LAND ABOVE THE CLOUDS
To many, Ladakh is a vacation. For me, it was a journey.....
I dreamt of traveling to Ladakh for many years, and so when the opportunity arose in August 2011 with the prospect of traveling with a group of professional and semi-pro photographers, I grabbed it! I knew it would be physically and mentally challenging especially because I would give myself no time to acclimatise to the altitude. Most of Ladakh is at an altitude of 12,000 feet and the locations we would be traveling to, the magnificent high altitude lakes, Tso Moriri (Tso:Lake) and Tso Kar both lie at altitudes between 14,000 feet and 15,500 feet; getting to and from these places meant crossing passes as high as 18,000 ft. Oxygen levels at this altitude would be 63% that of sea level and the landscape is a barren high-altitude desert. Through the 5 days I was there I rarely saw any trees, and three of the 5 days, no trees at all.

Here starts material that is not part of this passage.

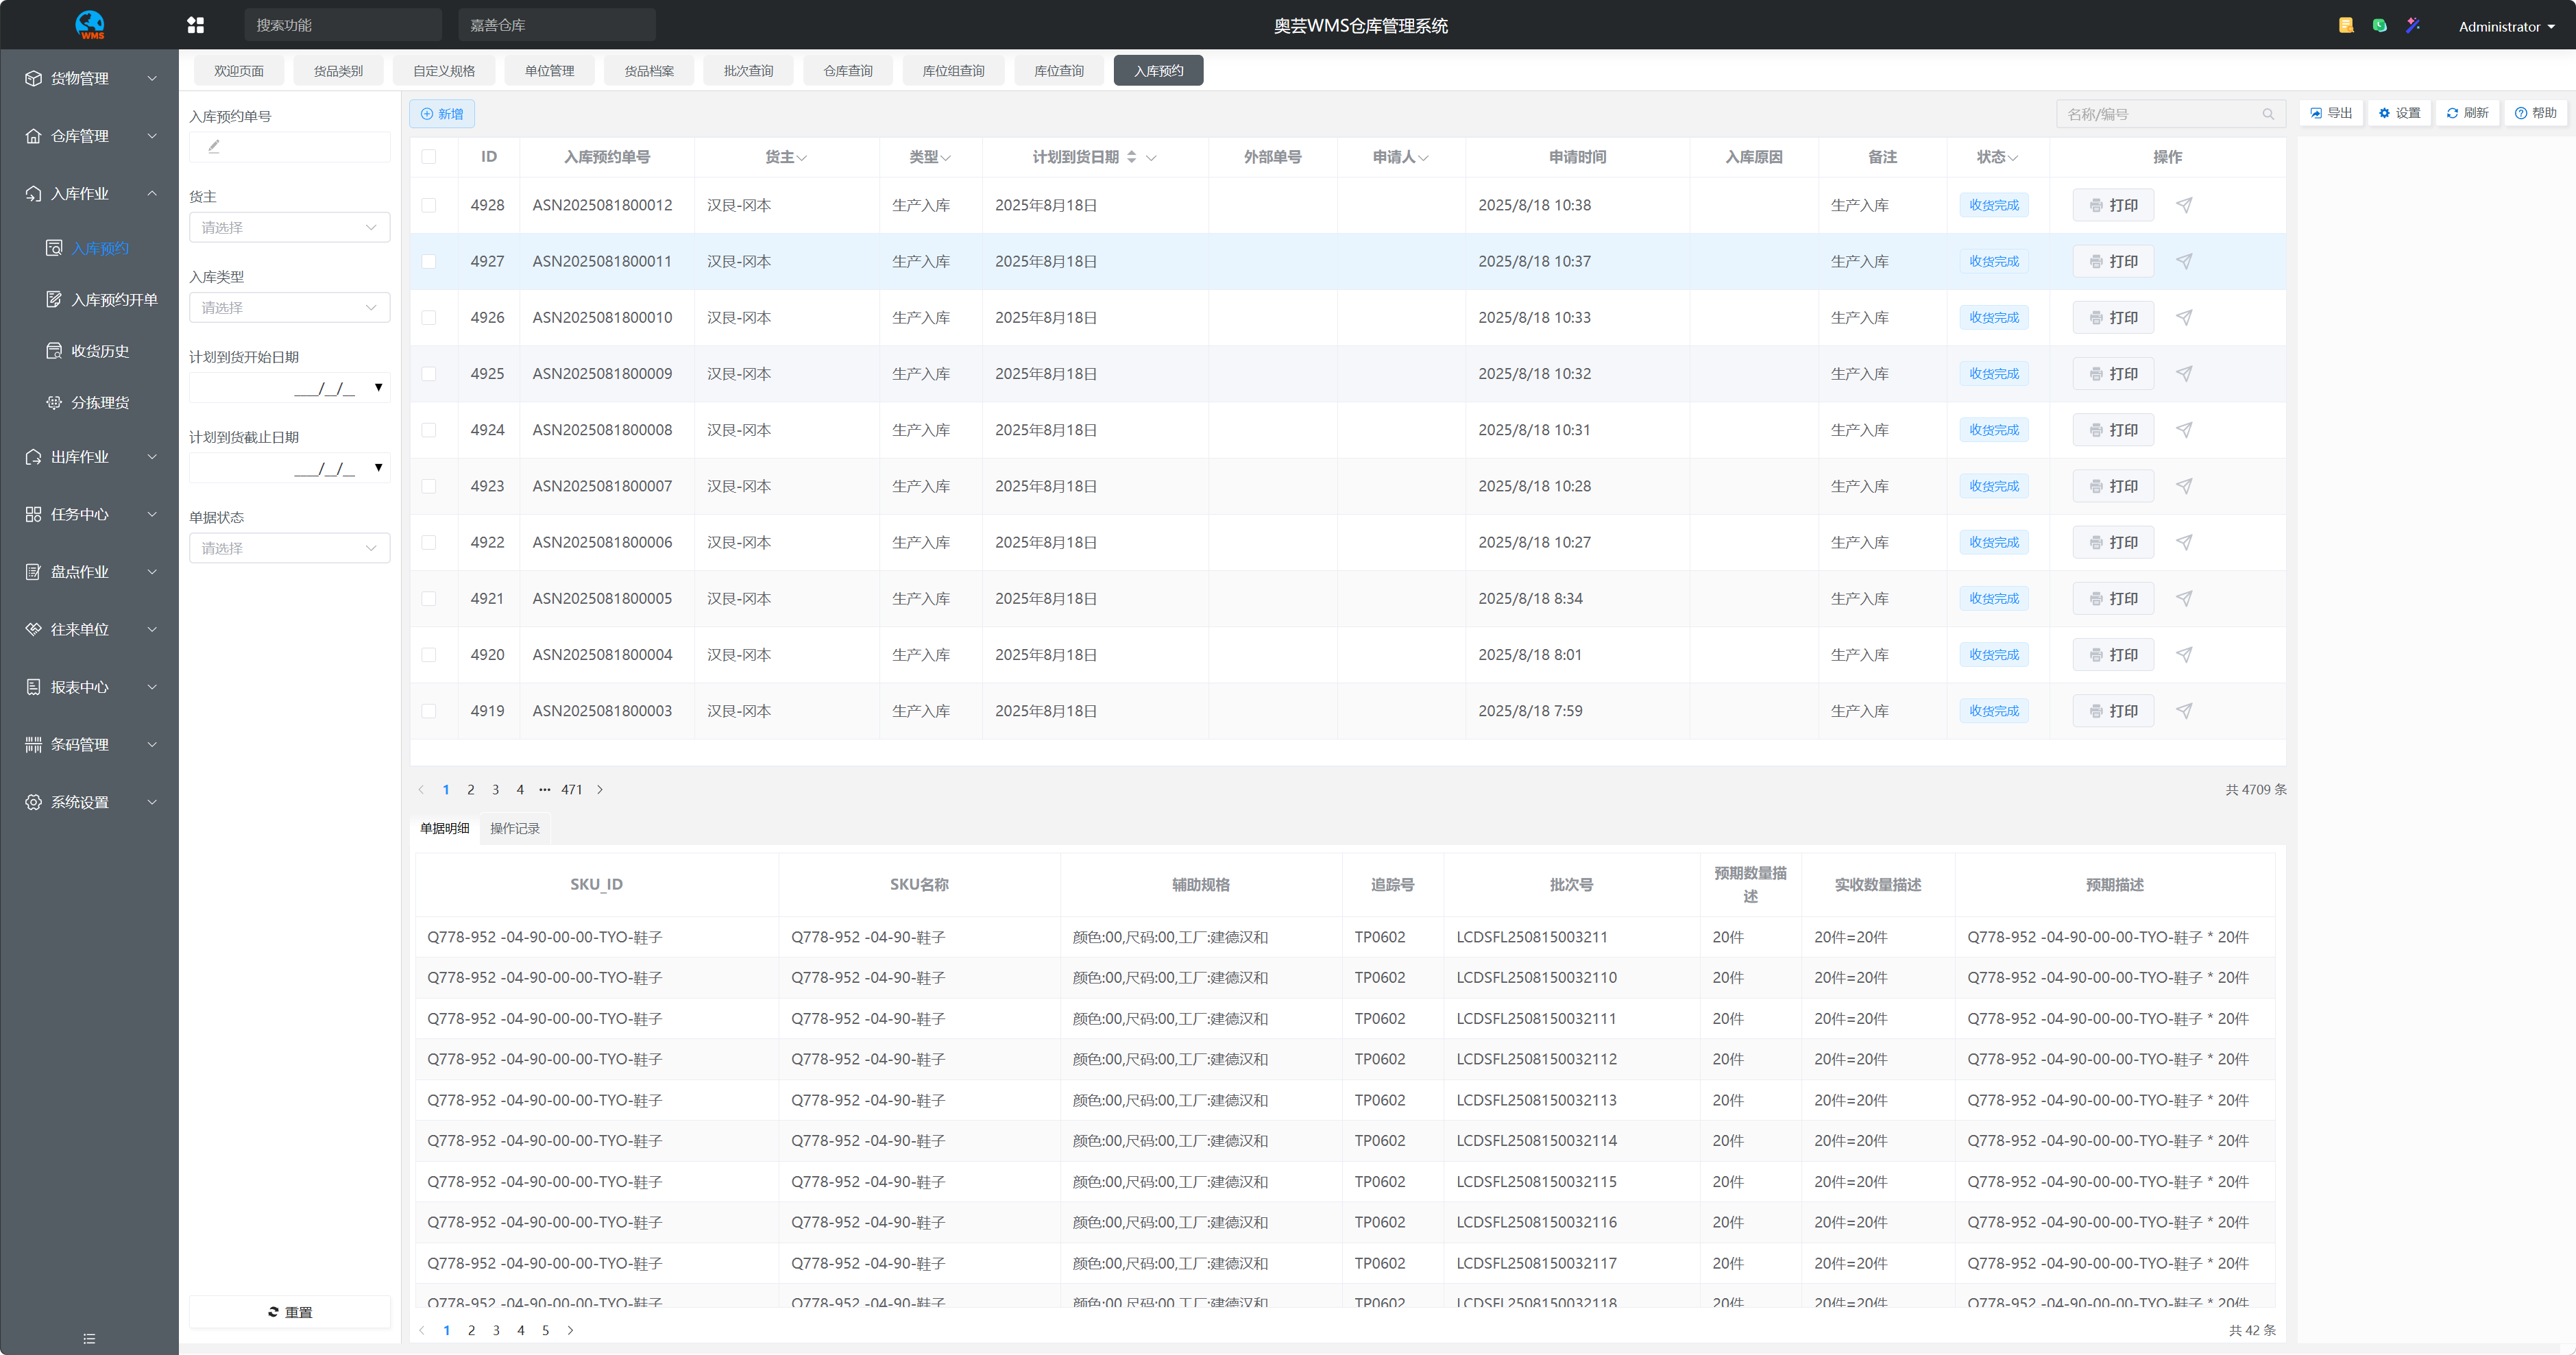The image size is (2576, 1355).
Task: Click the collapse sidebar icon at bottom left
Action: pyautogui.click(x=89, y=1338)
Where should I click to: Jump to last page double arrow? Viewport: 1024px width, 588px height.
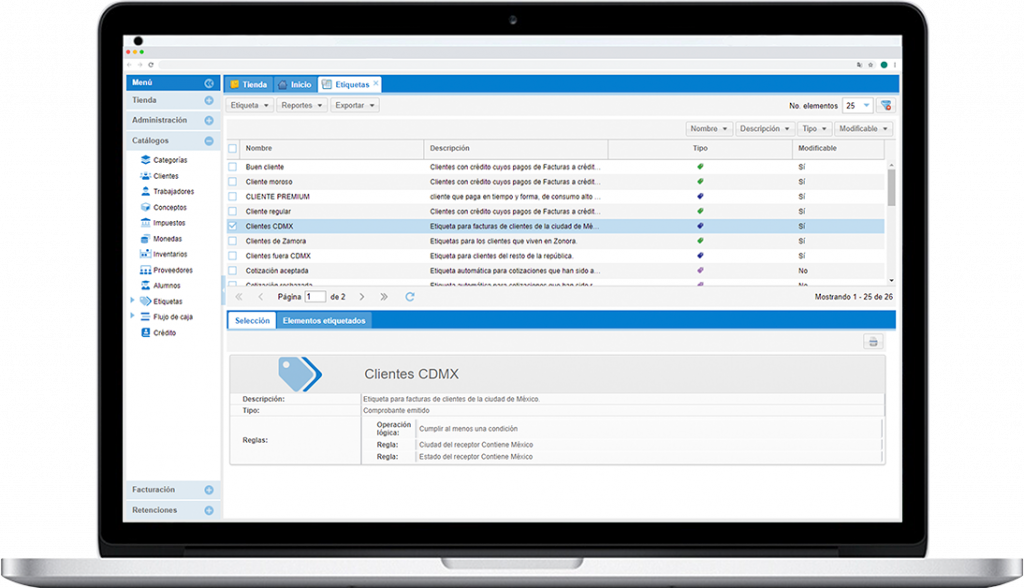point(384,297)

The photos I clicked capture a land that is barren, but gorgeous at the same time. The many colors of the Indus Valley where most of the 150,000 people live, is to behold. The superb blues of Tso Moriri contrasting in a fabulous way with the browns of the barren surrounding land and the mighty 6000 meter snow-capped peaks were a sight for sore eyes.
However, nothing prepared me for the harshness of Tso Kar, a salt water lake between the Changthang (Norther Plains of Tibet) and the Leh-Manali Highway. We walked many kilometers of the dry and salty lake bed looking for many rare species of birds. We were fortunate to have a cloudy day else the sun would have accentuated the harshness. Faces burnt, lungs gasped, muscles wore down, as we trudged the vast distances, where no shade gave us reprieve, lugging our heavy camera equipment. The salty breeze and the brine water made it even more formidable.
I hope these photos ably describe the many colors of this magnificent place, of the wonderful people we met along the way, living the pristine life of the mountain-buddhists, unchanged for generations even today. I hope you enjoy these photos as much as I enjoyed taking them. Each photo was captured with
great emotion, emotion that, I hope, is ably represented in the images, such is the magnetism of this land. A land truly inspiring. The Land of the High Passes.
UPDATE: December 2014
I returned back to Ladakh after the pangs of seeing the Himalayas kept gnawing harder. This time I covered Pangong Tso, a region that I missed the last time round. I wanted to experience the harshness of a Ladakh winter and was a bit disappointed to see that it was a warmer winter this year. Temperatures hovered around -6 C at night and around 1 C during the day. The average for this time of the year is a low of -15 C! Pangong, at 14,200 ft, was gorgeous and the skies were blue; crossing the Chang La pass at 17,688 ft was an adventure with freezing winds and low oxygen levels. The lake was icing around the edges but, because of the India-China border tensions, we could not travel very close to the border.